------ Data extract
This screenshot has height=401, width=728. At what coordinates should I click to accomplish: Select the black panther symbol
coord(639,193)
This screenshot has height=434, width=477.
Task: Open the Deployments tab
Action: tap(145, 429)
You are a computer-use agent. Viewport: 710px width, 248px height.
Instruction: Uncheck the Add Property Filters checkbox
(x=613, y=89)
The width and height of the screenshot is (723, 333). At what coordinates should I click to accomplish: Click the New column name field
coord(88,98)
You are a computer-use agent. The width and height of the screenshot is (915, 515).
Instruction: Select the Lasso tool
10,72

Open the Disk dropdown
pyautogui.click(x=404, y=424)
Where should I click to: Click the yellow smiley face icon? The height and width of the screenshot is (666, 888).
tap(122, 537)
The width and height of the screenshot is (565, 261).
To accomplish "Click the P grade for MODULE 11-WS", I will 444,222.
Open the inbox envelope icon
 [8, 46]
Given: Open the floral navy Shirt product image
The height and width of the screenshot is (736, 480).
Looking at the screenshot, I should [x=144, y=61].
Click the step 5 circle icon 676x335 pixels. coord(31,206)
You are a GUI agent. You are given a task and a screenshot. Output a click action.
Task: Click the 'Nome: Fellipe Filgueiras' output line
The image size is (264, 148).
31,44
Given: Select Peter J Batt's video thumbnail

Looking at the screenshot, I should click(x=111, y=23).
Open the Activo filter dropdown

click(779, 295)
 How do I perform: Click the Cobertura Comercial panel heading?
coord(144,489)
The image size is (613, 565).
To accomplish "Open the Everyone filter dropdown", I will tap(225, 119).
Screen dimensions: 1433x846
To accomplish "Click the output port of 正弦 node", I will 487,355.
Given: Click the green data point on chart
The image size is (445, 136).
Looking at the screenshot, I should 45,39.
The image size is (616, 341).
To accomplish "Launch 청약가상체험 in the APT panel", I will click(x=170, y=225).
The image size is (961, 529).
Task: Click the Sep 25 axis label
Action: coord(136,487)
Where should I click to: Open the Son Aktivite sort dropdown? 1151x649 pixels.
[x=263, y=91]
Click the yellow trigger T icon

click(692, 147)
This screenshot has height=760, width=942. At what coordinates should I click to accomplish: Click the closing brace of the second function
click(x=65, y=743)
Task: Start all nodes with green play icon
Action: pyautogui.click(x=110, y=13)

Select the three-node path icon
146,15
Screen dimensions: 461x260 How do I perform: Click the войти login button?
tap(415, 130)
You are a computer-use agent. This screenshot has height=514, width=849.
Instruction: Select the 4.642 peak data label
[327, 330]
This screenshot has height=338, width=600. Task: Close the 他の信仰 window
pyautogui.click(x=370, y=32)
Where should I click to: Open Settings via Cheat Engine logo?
------------
### Your task:
Beginning with the line that holds "Screen dimensions: 1433x846" and ending with the last line of the data, copy each line exactly and add nothing.

### Result below:
Screen dimensions: 1433x846
To accomplish "Click the output port of 正弦 node", I will 487,355.
Given: Click the green data point on chart
The image size is (445, 136).
Looking at the screenshot, I should 45,39.
The image size is (616, 341).
To accomplish "Launch 청약가상체험 in the APT panel", I will click(x=170, y=225).
The image size is (961, 529).
Task: Click the Sep 25 axis label
Action: coord(136,487)
Where should I click to: Open the Son Aktivite sort dropdown? 1151x649 pixels.
[x=263, y=91]
Click the yellow trigger T icon

click(692, 147)
This screenshot has height=760, width=942. At what coordinates should I click to accomplish: Click the closing brace of the second function
click(x=65, y=743)
Task: Start all nodes with green play icon
Action: pyautogui.click(x=110, y=13)

Select the three-node path icon
146,15
Screen dimensions: 461x260 How do I perform: Click the войти login button?
tap(415, 130)
You are a computer-use agent. This screenshot has height=514, width=849.
Instruction: Select the 4.642 peak data label
[327, 330]
This screenshot has height=338, width=600. Task: Close the 他の信仰 window
pyautogui.click(x=370, y=32)
Where should I click to: Open Settings via Cheat Engine logo?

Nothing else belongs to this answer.